We recognize that survey estimates of voting are usually higher than official turnout figures, which is usually attributed to social desirability bias. An experiment to test that hypothesis found that an “item count technique” significantly reduced voting estimates in a national telephone survey compared to direct self-reports in the survey. However, in eight national Internet surveys, the item count technique did not significantly reduce voting reports (Holbrook and Krosnick 2010). Hence, while we do not know whether shy voters might be more or less vulnerable to social desirability bias, we would expect the self-administered mode of the survey to minimize the bias for all respondents.
Finally, we used a commercial nonprobability panel in order to increase the likelihood of recruiting disaffected and shy respondents, who may be more likely to respond to financial incentives than appeals to social utility. A limitation of nonprobability samples is that projection of survey estimates to the general population is not supported by statistical models based on probability samples. However, survey estimates based on nonprobability samples are not necessarily biased or unrepresentative.

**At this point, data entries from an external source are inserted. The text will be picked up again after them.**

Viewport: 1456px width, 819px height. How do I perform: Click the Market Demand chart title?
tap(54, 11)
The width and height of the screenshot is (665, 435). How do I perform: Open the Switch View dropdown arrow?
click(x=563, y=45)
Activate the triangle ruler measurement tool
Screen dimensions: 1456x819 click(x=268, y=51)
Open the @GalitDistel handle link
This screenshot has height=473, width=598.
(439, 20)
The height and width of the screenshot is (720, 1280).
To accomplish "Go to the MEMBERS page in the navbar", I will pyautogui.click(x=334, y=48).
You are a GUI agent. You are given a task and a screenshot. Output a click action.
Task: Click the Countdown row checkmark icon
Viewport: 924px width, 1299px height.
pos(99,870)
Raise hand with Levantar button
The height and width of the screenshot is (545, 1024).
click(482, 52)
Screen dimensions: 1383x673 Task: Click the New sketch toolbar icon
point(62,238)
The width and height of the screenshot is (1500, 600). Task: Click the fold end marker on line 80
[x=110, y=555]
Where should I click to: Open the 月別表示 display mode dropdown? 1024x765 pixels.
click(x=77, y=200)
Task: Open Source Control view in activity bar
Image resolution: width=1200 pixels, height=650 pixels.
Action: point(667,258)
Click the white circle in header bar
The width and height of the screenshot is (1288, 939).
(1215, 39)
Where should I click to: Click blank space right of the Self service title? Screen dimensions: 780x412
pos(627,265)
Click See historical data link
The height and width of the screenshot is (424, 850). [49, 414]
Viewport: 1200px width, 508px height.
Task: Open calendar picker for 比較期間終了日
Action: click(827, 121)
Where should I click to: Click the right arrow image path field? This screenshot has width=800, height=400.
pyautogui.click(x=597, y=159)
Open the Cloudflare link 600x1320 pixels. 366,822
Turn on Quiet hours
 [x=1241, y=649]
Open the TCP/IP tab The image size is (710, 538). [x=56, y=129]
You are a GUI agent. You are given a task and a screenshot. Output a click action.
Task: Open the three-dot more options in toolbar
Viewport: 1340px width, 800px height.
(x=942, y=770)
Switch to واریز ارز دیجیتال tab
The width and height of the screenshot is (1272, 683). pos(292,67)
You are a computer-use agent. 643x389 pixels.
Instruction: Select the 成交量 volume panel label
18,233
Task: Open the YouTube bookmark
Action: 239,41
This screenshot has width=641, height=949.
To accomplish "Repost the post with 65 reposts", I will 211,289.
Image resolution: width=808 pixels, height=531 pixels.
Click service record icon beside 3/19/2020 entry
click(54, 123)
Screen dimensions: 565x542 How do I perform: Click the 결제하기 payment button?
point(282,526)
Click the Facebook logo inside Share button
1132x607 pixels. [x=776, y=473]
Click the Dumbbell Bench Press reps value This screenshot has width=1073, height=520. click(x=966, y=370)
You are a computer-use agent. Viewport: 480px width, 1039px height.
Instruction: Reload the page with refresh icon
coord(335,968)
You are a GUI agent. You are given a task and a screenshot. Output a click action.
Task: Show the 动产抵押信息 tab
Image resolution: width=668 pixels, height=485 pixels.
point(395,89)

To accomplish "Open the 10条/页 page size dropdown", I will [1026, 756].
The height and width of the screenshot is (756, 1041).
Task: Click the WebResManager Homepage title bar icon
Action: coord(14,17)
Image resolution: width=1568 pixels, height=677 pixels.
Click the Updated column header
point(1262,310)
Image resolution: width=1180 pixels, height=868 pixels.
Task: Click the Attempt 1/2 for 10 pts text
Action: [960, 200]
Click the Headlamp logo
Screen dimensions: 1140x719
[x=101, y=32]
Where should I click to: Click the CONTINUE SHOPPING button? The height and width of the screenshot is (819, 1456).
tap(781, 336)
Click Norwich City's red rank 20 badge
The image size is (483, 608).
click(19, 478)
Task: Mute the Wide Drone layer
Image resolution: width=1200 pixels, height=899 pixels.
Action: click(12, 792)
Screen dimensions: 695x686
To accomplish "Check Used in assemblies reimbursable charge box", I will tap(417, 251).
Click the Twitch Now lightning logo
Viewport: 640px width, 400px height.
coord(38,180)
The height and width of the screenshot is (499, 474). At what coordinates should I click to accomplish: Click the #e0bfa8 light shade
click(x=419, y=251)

We believe the approach was appropriate for a proof-of-concept study to examine the relationship of shyness to survey participation and voting. We believe that the results support further research on “shy respondents” ideally using larger, probability samples but with appropriate appeals and incentives necessary to capture socially and politically alienated respondents, including more comprehensive measures of “shyness” as well as political orientation and candidate preference. This would also permit more sophisticated multivariate analyses of the impact of shy respondents on survey participation. This research is potentially important to the broader issue of nonresponse bias in surveys, generally, not just pre-election polls.